→ Goal: Copy the lines below word for word, leaving each one unchanged.

Rows on where targets appear:
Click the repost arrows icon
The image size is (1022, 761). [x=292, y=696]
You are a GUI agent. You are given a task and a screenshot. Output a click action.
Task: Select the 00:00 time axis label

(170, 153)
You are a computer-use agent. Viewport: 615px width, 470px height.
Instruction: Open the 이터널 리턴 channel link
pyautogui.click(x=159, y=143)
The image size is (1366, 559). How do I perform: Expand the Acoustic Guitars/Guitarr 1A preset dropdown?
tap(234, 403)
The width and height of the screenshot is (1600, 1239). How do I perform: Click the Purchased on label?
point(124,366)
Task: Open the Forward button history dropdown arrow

→ Result for this exercise:
Click the repost arrows icon
The image size is (1022, 761). [x=292, y=696]
You are a GUI agent. You are given a task and a screenshot. Output a click action.
Task: Select the 00:00 time axis label

(170, 153)
You are a computer-use agent. Viewport: 615px width, 470px height.
Instruction: Open the 이터널 리턴 channel link
pyautogui.click(x=159, y=143)
The image size is (1366, 559). How do I perform: Expand the Acoustic Guitars/Guitarr 1A preset dropdown?
tap(234, 403)
The width and height of the screenshot is (1600, 1239). How do I perform: Click the Purchased on label?
point(124,366)
Task: Open the Forward button history dropdown arrow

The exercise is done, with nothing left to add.